AKP akreditasyon uyguluyor
Türkiye’de seçim sürecinde siyasi partiler, görevlendirilen basın mensuplarına kapılarını açarken, liderler de neredeyse her gün yazılı veya görsel medyada görevli gazeteciler ile bir araya geliyor. Ancak iktidar partisi, ‘akreditasyon’ uygulamasını tercih ediyor.
AKP, Başbakan Ahmet Davutoğlu’nun katılımıyla gerçekleştirdiği 15 Nisan’da seçim beyannamesi açıklaması ve 21 Nisan’da ise Ankara adaylarını tanıtım toplantısında, ‘akreditasyon’ uyguladı. Davutoğlu’nun, ‘Başbakan’ olması gerekçe gösterildi ve söz konusu toplantılar için sadece Başbakanlık’a akredite kuruluşlara izleme şansı tanındı.

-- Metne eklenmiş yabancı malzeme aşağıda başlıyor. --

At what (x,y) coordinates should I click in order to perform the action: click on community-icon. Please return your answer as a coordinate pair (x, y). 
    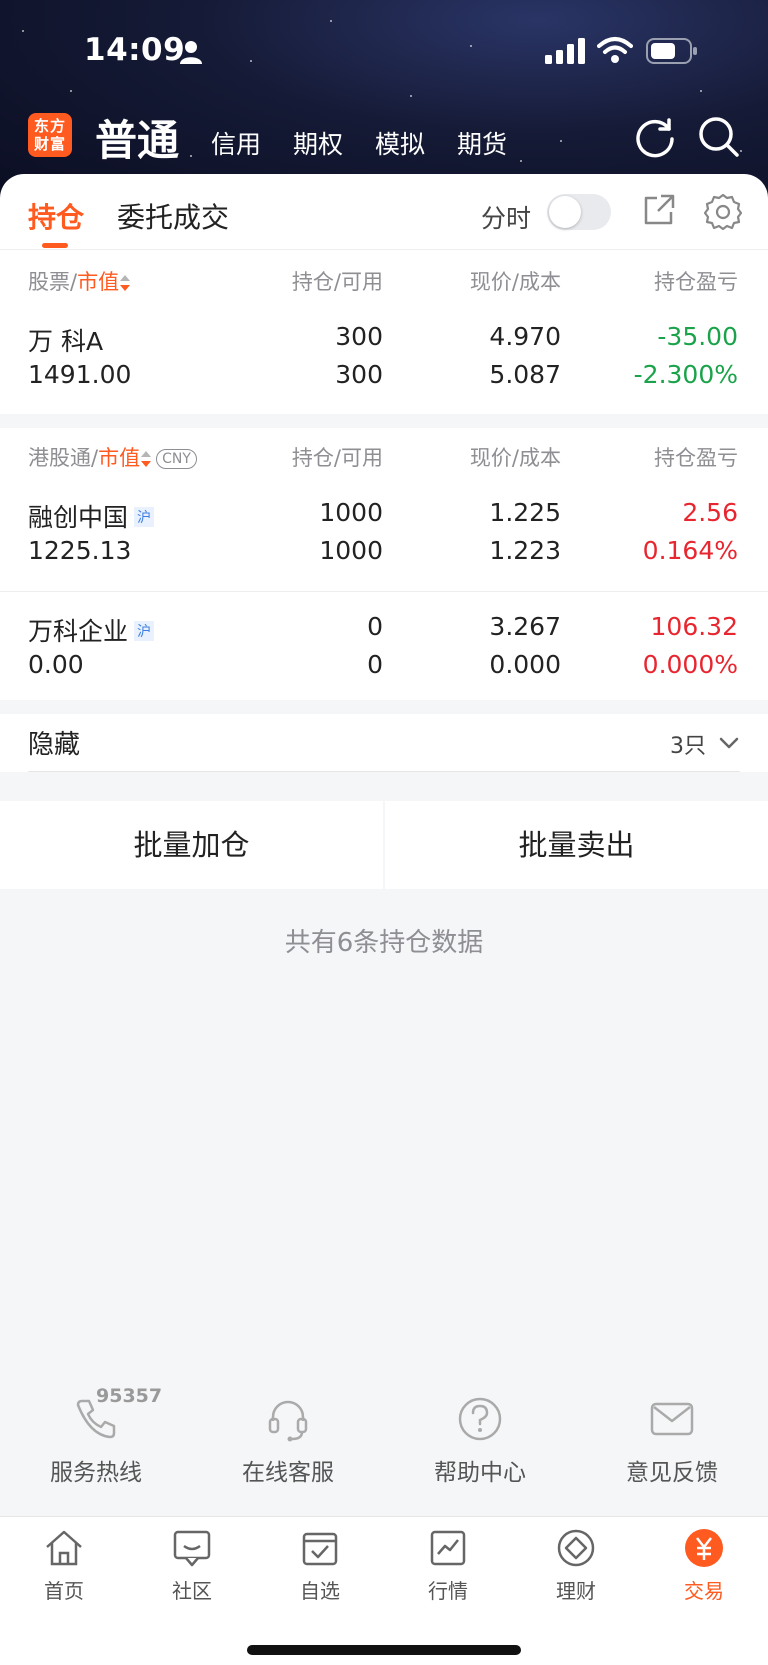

AKP’nin aksine CHP, MHP ve HDP başta olmak üzere tüm siyasi partiler gerçekleştirdikleri seçim beyannamesi veya aday tanıtım toplantılarında, medya kuruluşlarına sınırlama getirmedi.
Türkiye’deki yasal mevzuata ‘resmi gazeteci kimliği’ olarak Sarı Basın Kartı söz konusu. Sarı Basın Kartı, Başbakanlık’a bağlı Basın-Yayın ve Enformasyon Genel Müdürlüğü’nce veriliyor. Ancak Cumhurbaşkanlığı ve Başbakanlık, toplantılarında veya en son Hakkari Havalimanı açılışında yaşandığı üzere Sarı Basın Kartı sahibi medya mensuplarına da ‘akreditasyon’ engeli getirilebiliyor.